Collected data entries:

-----

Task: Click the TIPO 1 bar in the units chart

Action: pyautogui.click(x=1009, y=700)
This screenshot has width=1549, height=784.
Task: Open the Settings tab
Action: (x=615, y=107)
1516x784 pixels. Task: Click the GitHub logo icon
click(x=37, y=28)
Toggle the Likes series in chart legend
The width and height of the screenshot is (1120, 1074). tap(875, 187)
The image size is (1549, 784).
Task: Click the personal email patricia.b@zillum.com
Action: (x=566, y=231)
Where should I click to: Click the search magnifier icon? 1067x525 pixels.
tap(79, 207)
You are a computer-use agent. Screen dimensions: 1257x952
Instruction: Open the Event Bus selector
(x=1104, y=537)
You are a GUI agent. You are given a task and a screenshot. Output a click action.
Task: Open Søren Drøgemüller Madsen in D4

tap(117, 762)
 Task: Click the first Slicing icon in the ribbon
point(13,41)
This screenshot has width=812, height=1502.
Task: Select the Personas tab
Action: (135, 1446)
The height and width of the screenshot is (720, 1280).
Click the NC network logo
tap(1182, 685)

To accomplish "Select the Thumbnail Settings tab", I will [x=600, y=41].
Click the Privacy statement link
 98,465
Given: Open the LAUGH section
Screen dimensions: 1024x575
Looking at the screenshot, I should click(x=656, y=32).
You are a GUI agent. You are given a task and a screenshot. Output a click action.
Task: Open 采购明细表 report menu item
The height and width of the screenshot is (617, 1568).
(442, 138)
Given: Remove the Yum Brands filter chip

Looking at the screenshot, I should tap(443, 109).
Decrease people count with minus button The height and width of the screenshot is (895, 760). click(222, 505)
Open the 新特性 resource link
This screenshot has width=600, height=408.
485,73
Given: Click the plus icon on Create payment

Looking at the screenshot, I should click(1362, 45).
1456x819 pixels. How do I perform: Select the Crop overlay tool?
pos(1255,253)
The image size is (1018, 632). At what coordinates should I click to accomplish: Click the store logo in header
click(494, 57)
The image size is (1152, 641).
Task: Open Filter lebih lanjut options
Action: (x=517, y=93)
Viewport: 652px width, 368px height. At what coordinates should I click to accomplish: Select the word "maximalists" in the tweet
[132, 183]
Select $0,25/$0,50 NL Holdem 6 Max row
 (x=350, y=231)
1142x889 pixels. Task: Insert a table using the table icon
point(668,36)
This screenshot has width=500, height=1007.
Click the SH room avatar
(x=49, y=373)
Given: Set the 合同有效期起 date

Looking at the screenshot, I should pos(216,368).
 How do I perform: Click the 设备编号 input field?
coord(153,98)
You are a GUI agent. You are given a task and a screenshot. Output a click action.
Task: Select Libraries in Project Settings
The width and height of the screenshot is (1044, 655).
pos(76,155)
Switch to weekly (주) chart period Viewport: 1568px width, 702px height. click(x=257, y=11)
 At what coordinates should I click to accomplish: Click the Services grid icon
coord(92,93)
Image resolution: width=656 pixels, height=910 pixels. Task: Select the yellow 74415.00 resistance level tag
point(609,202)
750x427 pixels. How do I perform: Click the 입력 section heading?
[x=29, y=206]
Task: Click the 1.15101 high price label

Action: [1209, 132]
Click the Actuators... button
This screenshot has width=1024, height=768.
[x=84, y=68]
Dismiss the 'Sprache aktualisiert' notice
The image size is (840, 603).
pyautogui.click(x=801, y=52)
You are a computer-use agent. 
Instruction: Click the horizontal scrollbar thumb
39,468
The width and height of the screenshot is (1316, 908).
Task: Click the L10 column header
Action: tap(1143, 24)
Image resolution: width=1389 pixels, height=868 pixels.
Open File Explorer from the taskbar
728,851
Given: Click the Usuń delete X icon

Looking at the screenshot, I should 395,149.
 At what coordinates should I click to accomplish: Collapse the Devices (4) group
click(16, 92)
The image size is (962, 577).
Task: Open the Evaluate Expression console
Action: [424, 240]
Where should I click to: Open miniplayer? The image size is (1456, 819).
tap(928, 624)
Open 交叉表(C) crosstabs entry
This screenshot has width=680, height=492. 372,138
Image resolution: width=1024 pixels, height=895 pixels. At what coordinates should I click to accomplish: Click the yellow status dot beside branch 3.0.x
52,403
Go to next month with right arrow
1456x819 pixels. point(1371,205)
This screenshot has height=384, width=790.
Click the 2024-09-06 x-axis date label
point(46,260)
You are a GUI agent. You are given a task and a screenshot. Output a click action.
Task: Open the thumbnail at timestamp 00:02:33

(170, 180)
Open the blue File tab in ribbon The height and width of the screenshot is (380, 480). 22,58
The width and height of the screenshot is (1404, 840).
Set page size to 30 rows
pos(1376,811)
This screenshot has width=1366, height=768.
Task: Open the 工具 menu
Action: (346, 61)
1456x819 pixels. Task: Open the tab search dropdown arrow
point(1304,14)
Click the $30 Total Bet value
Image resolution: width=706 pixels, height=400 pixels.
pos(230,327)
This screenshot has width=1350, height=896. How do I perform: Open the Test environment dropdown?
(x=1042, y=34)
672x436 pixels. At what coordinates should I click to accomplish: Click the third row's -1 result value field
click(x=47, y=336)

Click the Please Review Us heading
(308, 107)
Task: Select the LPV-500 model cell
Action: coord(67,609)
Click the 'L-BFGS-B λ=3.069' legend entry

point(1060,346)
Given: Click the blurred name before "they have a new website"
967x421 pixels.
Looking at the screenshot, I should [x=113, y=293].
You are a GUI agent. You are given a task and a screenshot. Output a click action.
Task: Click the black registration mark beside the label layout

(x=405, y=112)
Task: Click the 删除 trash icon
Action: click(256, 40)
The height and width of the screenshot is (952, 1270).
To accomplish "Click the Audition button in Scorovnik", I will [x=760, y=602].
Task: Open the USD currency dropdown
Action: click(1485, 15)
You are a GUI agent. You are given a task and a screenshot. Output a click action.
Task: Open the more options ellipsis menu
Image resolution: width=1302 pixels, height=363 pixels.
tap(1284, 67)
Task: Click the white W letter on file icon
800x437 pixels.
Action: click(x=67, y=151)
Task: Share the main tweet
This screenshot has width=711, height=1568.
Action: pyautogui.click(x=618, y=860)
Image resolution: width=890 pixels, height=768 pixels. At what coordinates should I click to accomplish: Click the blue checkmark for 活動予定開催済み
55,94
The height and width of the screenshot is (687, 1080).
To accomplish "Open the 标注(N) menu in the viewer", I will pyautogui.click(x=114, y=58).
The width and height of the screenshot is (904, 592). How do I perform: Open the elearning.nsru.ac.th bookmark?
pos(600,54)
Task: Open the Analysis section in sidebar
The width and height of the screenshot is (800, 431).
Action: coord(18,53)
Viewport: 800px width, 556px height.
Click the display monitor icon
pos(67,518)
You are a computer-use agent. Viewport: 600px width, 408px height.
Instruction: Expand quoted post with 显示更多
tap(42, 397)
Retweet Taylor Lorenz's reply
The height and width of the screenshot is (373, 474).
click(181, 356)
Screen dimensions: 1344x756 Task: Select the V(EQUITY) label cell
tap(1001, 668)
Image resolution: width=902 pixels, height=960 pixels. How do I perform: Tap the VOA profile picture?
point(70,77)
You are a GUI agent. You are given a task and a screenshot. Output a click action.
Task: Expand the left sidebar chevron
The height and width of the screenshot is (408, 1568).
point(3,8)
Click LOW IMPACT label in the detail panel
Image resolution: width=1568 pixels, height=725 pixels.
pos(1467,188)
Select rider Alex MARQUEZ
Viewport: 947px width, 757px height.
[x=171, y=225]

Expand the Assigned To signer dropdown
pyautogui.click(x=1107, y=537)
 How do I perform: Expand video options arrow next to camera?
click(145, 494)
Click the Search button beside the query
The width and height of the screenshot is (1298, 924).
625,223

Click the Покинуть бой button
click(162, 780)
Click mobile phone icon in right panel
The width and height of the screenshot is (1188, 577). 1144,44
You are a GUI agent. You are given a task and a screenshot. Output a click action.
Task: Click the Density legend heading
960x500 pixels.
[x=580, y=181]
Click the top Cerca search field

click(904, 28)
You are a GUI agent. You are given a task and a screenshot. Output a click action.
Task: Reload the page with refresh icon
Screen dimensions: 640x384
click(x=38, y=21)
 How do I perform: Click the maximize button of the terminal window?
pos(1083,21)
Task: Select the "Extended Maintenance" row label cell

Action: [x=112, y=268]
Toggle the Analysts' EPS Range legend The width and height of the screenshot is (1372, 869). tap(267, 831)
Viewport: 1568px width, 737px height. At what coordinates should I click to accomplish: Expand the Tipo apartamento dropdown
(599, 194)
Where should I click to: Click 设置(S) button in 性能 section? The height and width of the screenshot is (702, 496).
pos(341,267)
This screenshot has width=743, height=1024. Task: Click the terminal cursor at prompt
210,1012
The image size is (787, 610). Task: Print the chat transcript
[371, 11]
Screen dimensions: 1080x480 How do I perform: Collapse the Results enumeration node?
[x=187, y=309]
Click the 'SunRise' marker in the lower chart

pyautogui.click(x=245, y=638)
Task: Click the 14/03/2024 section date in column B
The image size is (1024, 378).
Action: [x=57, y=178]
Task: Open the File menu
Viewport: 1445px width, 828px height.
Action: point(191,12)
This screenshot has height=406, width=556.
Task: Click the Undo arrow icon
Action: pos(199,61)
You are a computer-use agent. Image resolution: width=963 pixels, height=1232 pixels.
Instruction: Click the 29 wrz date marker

-----

TO DO
Reproduce the items above without any change, starting with the line that contains "Click the Actuators... button" and continuing through the line that contains "This screenshot has width=680, height=492.".

COMPLETE RESPONSE
Click the Actuators... button
This screenshot has width=1024, height=768.
[x=84, y=68]
Dismiss the 'Sprache aktualisiert' notice
The image size is (840, 603).
pyautogui.click(x=801, y=52)
You are a computer-use agent. 
Instruction: Click the horizontal scrollbar thumb
39,468
The width and height of the screenshot is (1316, 908).
Task: Click the L10 column header
Action: tap(1143, 24)
Image resolution: width=1389 pixels, height=868 pixels.
Open File Explorer from the taskbar
728,851
Given: Click the Usuń delete X icon

Looking at the screenshot, I should 395,149.
 At what coordinates should I click to accomplish: Collapse the Devices (4) group
click(16, 92)
The image size is (962, 577).
Task: Open the Evaluate Expression console
Action: [424, 240]
Where should I click to: Open miniplayer? The image size is (1456, 819).
tap(928, 624)
Open 交叉表(C) crosstabs entry
This screenshot has width=680, height=492. 372,138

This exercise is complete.